Stored records –
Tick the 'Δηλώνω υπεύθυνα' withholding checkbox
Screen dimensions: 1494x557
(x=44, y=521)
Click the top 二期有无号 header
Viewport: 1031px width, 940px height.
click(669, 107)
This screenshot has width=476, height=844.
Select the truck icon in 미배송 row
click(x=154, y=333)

...

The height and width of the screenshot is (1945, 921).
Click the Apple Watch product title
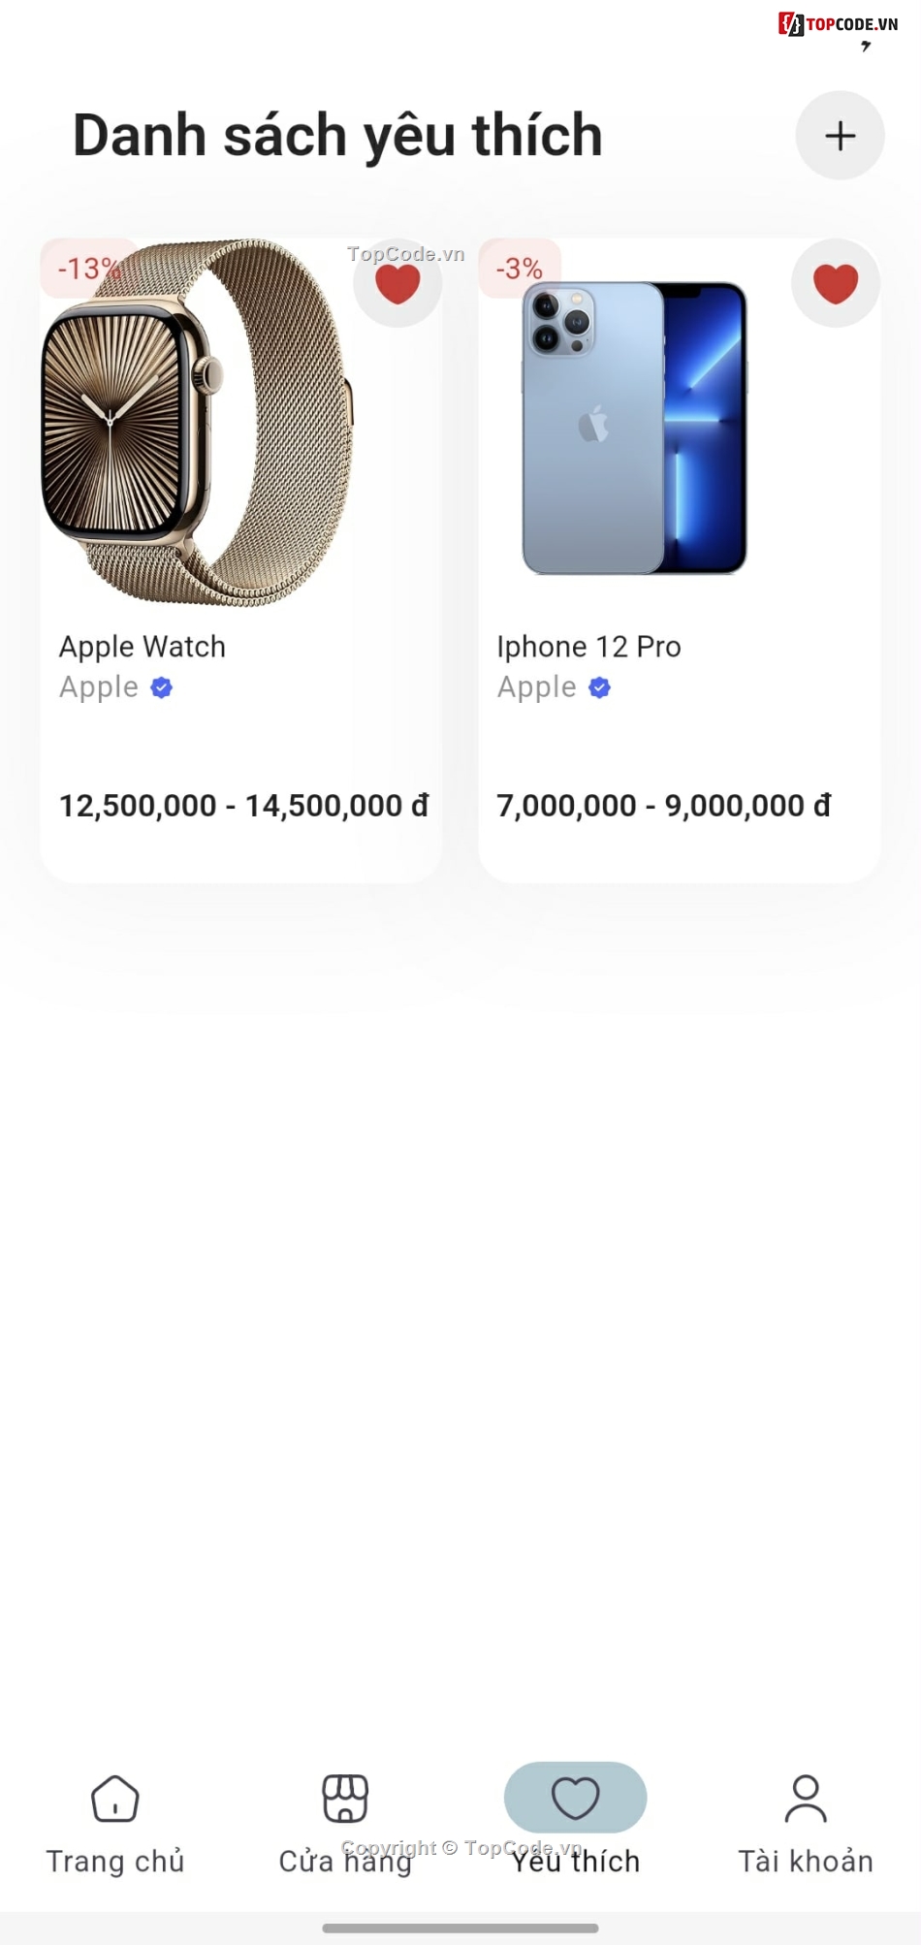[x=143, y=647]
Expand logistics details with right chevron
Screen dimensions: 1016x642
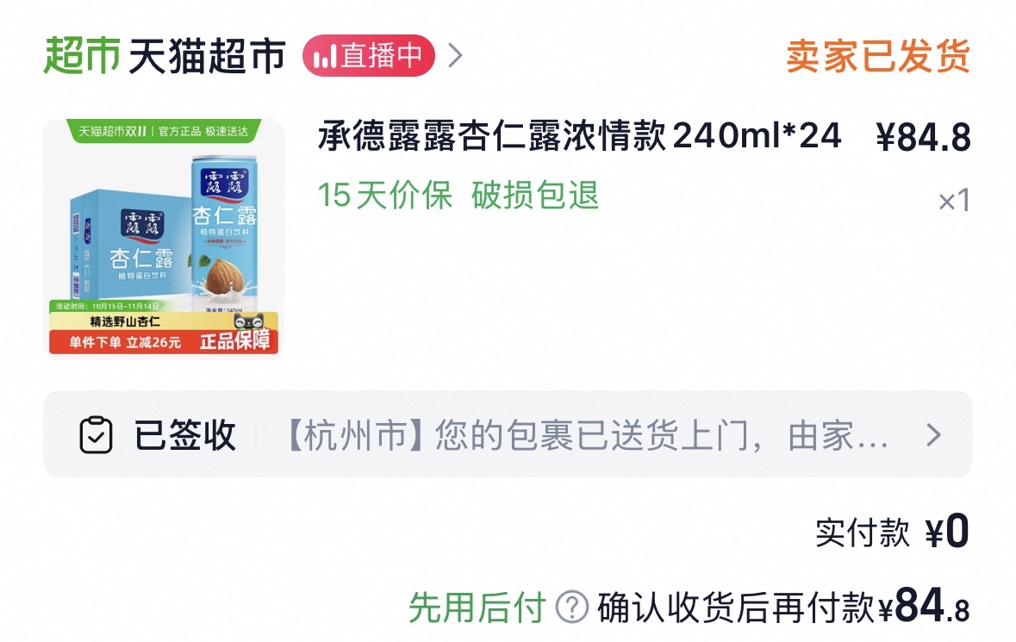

---

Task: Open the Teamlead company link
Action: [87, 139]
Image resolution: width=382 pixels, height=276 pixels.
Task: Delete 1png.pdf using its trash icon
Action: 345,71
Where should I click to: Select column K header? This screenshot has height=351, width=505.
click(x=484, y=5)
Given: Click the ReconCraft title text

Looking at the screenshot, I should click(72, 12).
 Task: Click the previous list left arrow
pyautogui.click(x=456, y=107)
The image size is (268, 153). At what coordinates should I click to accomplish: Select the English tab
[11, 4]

PROBLEM STATEMENT –
Among the records above, locate the line containing "Click the Apple Watch product title" and the line containing "Screen dimensions: 1016x642", then transcribe exactly the lines starting at the first and ending at the second, with no pictures.

EXERCISE ANSWER –
Click the Apple Watch product title
[x=143, y=647]
Expand logistics details with right chevron
Screen dimensions: 1016x642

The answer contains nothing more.